The process also benefits from having SURFMEPP, SUBMEPP, and CPA all reporting to the same admiral within NAVSEA, enhancing their ability and procedures to share information, techniques, and lessons learned.

“For example, we manage more than 6,000 tank and void systems on our ships. But corrosion requirements don’t care what ship they are on, so we use the same program and definitions instituted years ago to manage tanks on carriers,” McManamon explained.

“Which is important, because if I avoid tank and void repairs, the price will double in two years; in six, it will be nine times higher, an exponential curve. And then I have no choice but to repair it. So what I’m really working on is avoiding the crisis – planning for it and leveling things out to gain additional efficiency.”

Docking Officer Lt. Cmdr. Michael Smith, far left, oversees the undocking of USS Port Royal (CG 73) from Dry Dock 4 at Pearl Harbor Naval Shipyard. Port Royal was in dry dock for about seven months to repair damage sustained when the ship ran aground in February 2009. SURFMEPP must maintain 14 different classes of ship. U.S. Navy photo by Marshall Fukuki

All three organizations trace their beginnings to a program begun in the late 1960s – Planning and Engineering for Repair and Alterations (PERA). As a result of budget cuts, the Base Realignment and Closure (BRAC) program and other factors, the submarine community evolved a separate program as SUBMEPP, as did the carrier community with CPA.

“The surface Navy turned it over to our supervisors of shipbuilding in each homeport and gradually reduced the bodies and funding that could do this, until we eventually simply quit doing the work. So they aren’t totally different, but it does take a different focus to look at life cycle issues and plan for availabilities versus the day-to-day engineering on any given ship,” McManamon said. “Because there are different sponsors and levels of readiness, compared to carriers and subs, we’re further back and it will take some time to come up to their level.”

The other two communities have been working closely with the new surface ship program to help speed its development, especially in dealing with issues they already faced and resolved.

“At various times during our development, the SUBMEPP and carrier people would come over for up to a couple of weeks to tell us how their organizations were set up, how their process flowed, and what tools they are using,” he added.

“Because we had permission to grow and expand, we have hired some folks from the carrier community, while trying to avoid fratricide. Capt. Corrigan was the head of CPA four years ago when I started down this path, investigating what it would take to stand up SSLCM. So he was one of the first people I worked with to get an understanding of this. Later, I was able to get him appointed as my standup for SURFMEPP.”

Because there are a large number of duplicate issues for the two organizations, when McManamon first proposed a surface fleet organization similar to CPA, the Navy vice chief of staff asked why CPA could not simply be expanded to cover all other surface ships. Or, if there were advantages to having a separate organization, at least in the beginning, if it would not be more efficient and practical in the long run to merge SURFMEPP and CPA.

## Entries provided

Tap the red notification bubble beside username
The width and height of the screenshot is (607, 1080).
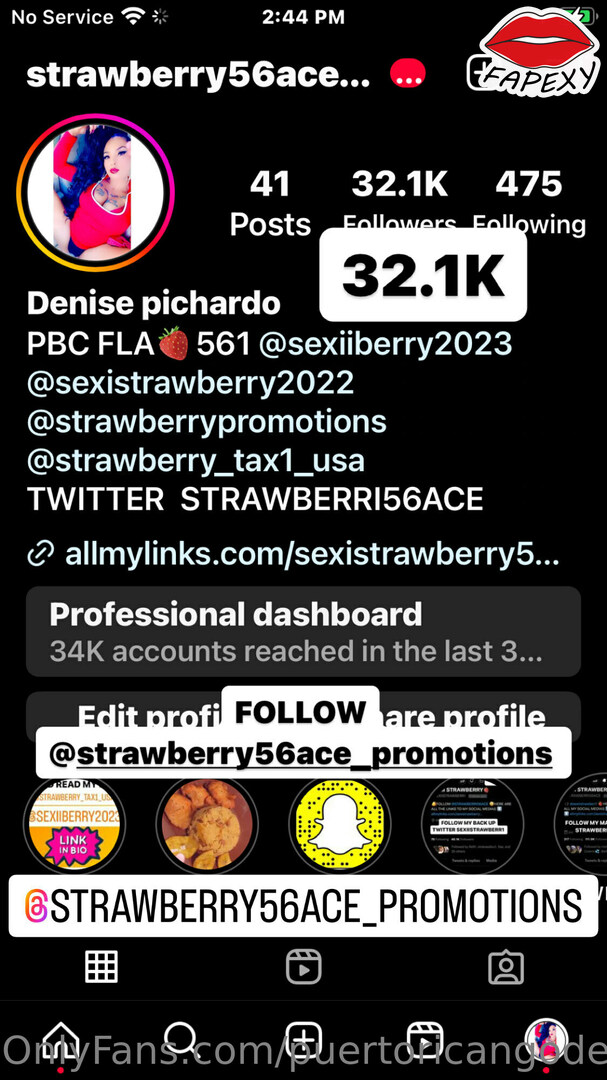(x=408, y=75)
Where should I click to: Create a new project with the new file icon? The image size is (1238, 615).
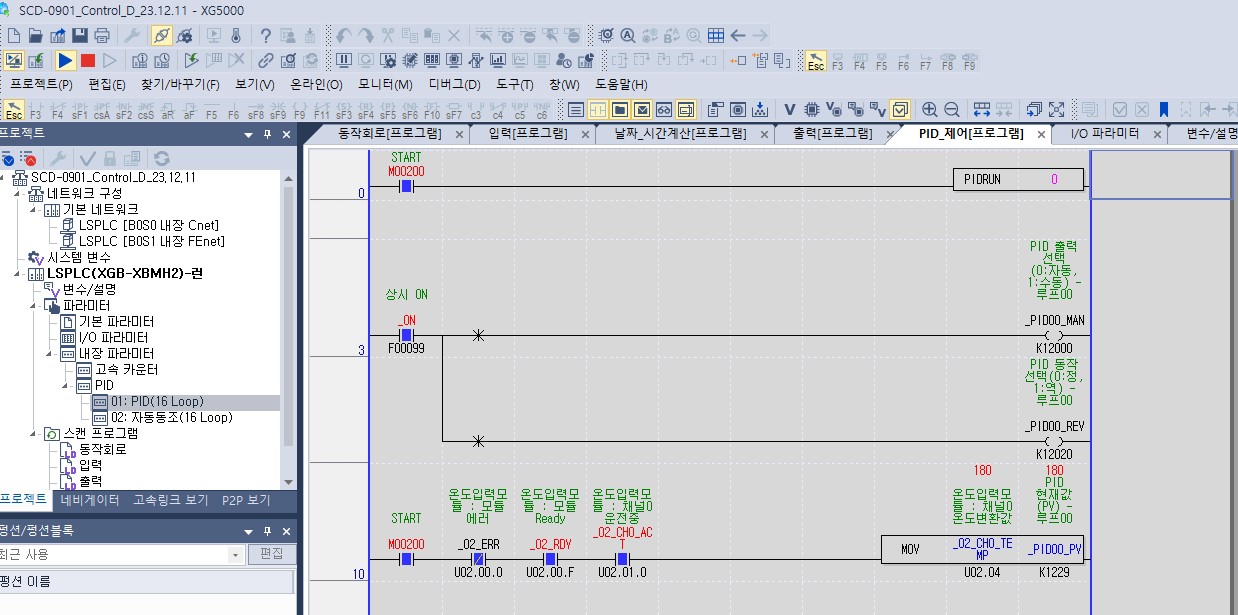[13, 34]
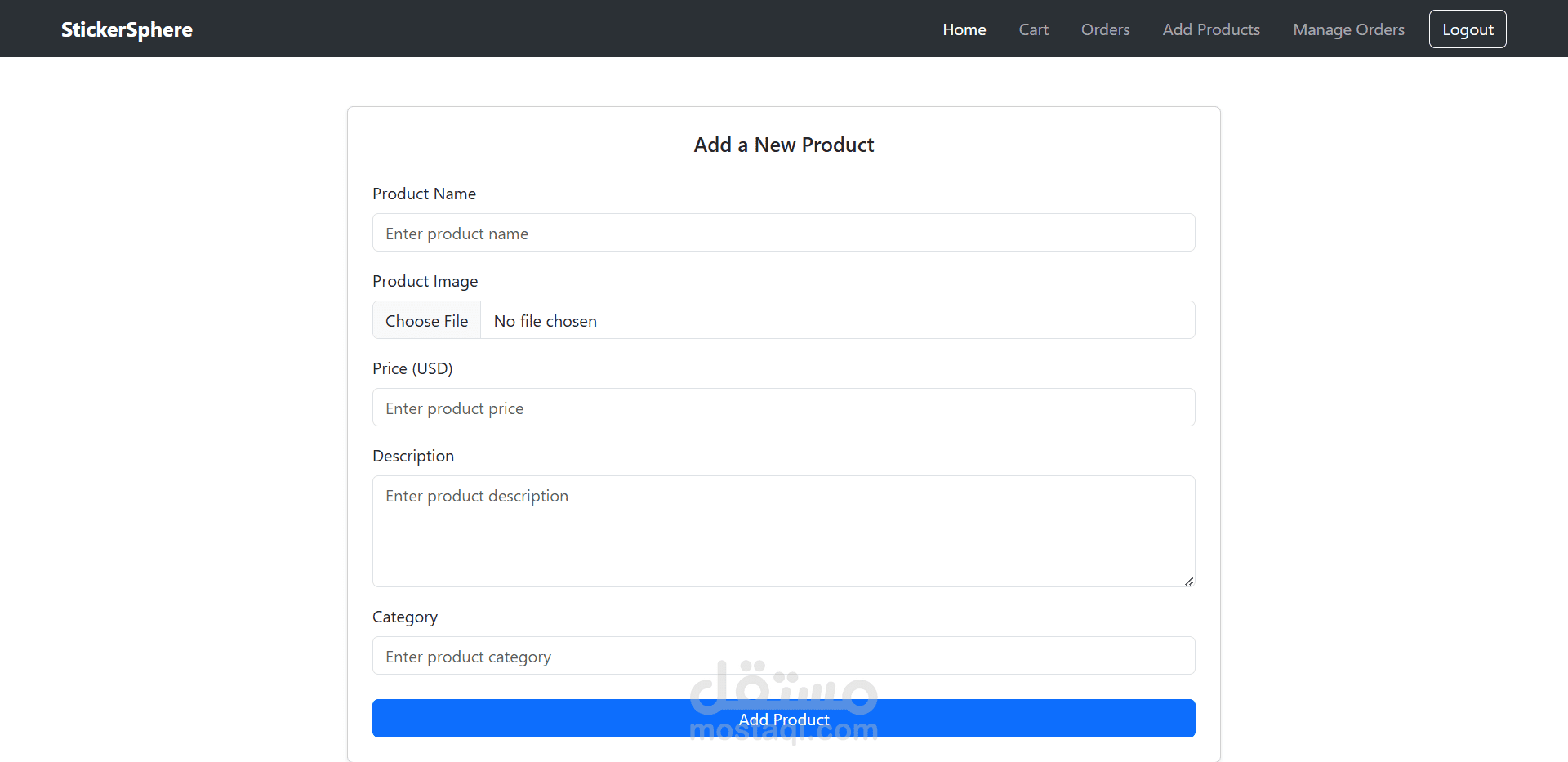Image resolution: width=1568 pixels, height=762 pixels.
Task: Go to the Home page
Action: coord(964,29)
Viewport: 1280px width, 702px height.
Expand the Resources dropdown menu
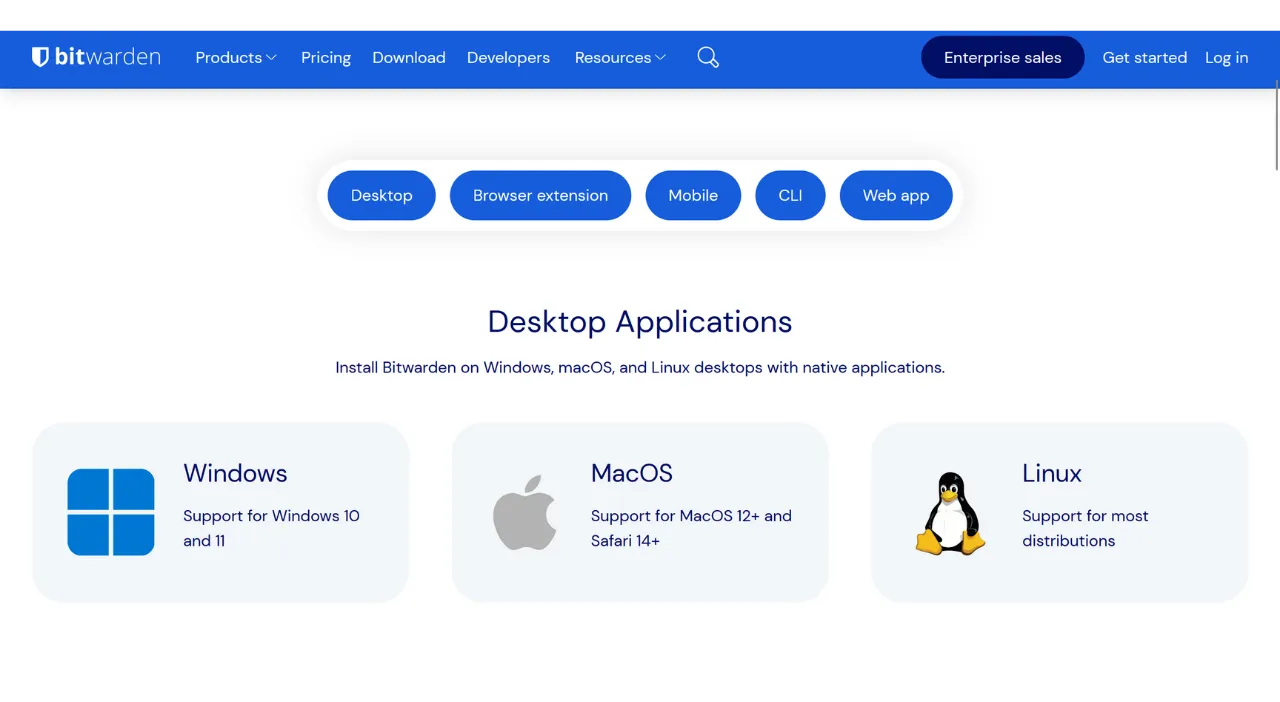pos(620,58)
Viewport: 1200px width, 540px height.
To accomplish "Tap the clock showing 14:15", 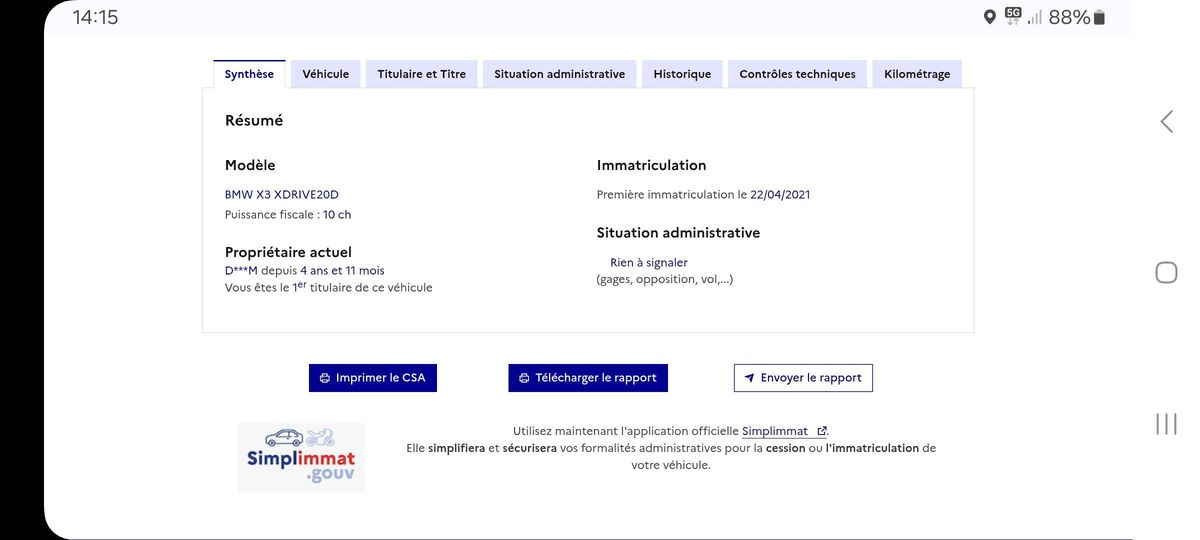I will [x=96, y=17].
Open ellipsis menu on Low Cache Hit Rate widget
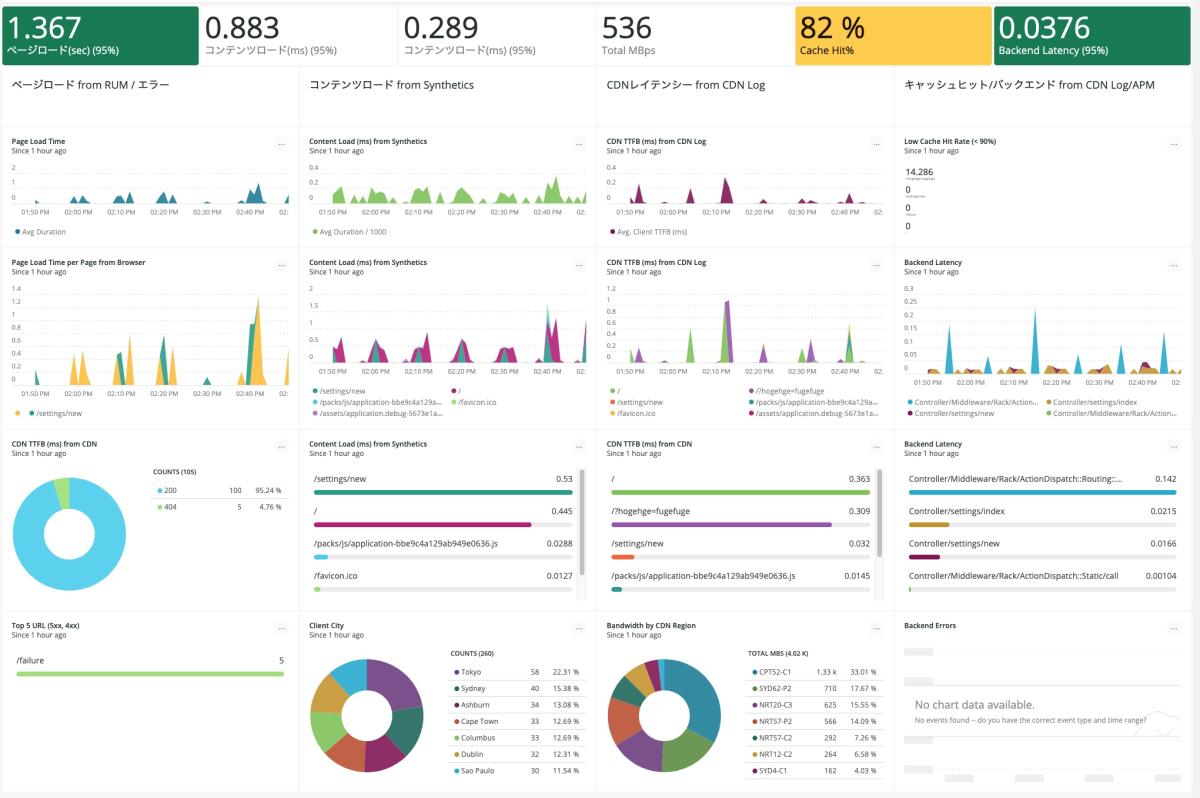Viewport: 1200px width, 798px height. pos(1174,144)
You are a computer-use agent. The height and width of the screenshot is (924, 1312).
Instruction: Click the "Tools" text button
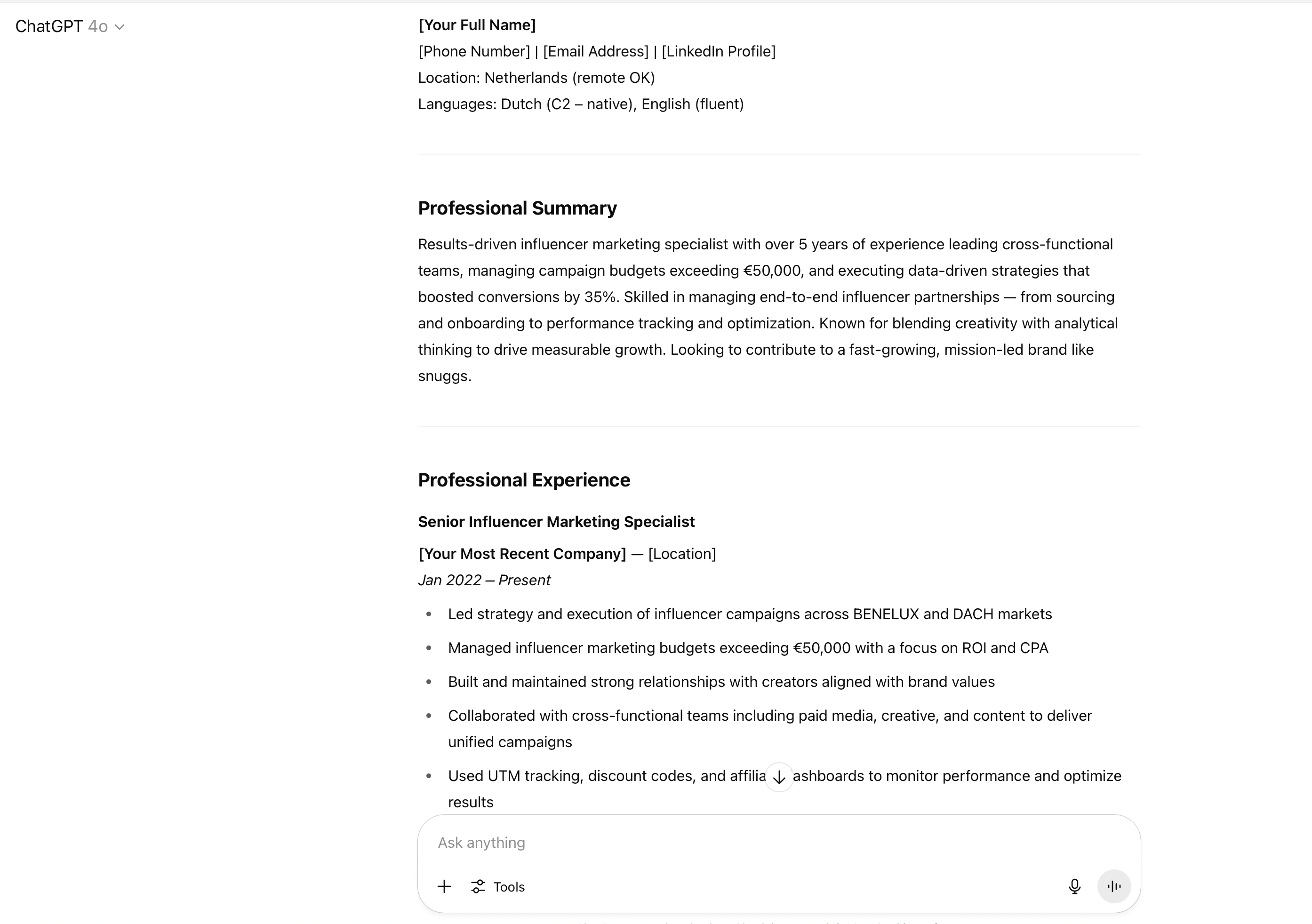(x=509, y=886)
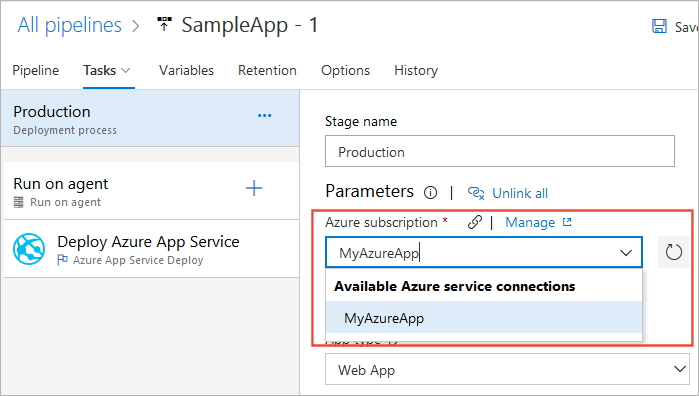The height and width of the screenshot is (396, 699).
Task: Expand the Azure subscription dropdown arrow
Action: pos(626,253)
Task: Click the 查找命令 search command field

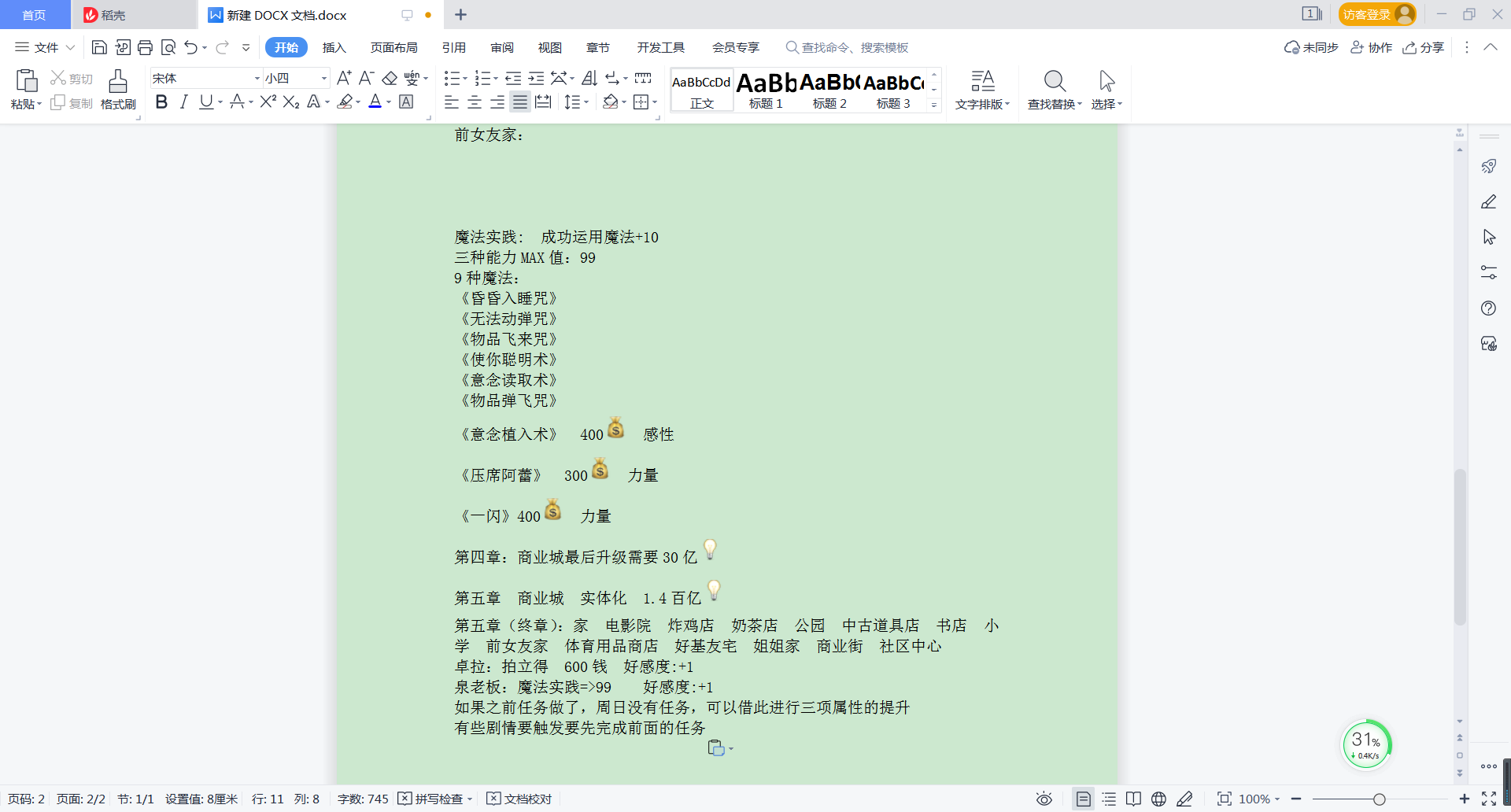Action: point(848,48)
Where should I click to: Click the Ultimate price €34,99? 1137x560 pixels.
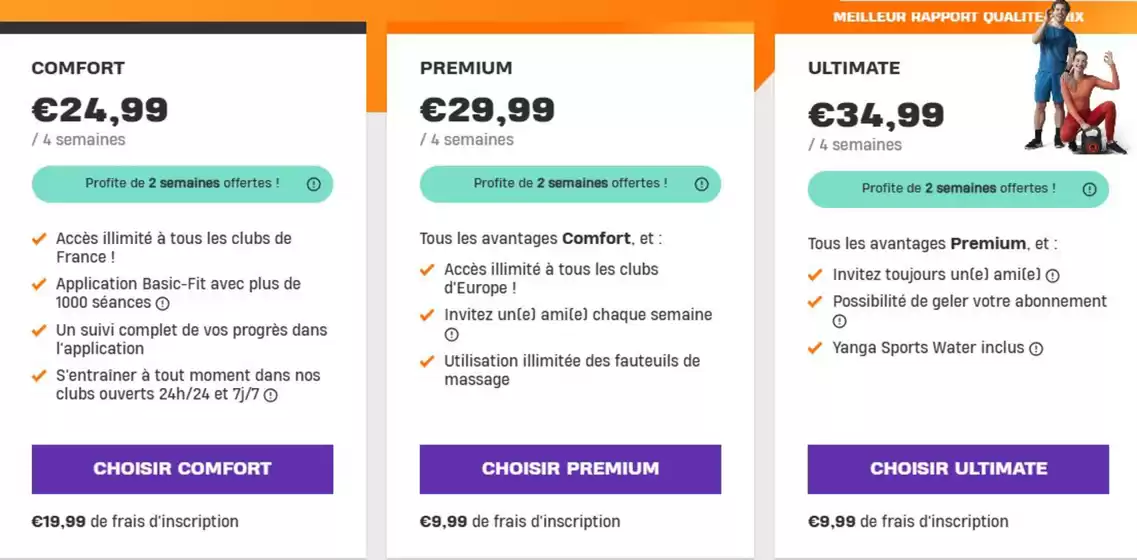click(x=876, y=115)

## Written tasks
1) Reproduce the stretch of the surface ship maintenance text from "The process also" through "and lessons learned.".
2) Rewrite the stretch of the records from their start through the line containing "Action: coord(964,29)", swapping "notification bubble" for "alert badge" and changing nothing else. Leave the pictures out of your answer.

## Exercise answers
1)
The process also benefits from having SURFMEPP, SUBMEPP, and CPA all reporting to the same admiral within NAVSEA, enhancing their ability and procedures to share information, techniques, and lessons learned.

2)
Tap the red alert badge beside username
The width and height of the screenshot is (607, 1080).
(x=408, y=75)
Where should I click to: Create a new project with the new file icon? The image size is (1238, 615).
[13, 34]
Image resolution: width=1568 pixels, height=762 pixels.
Task: Go to the Home page
Action: coord(964,29)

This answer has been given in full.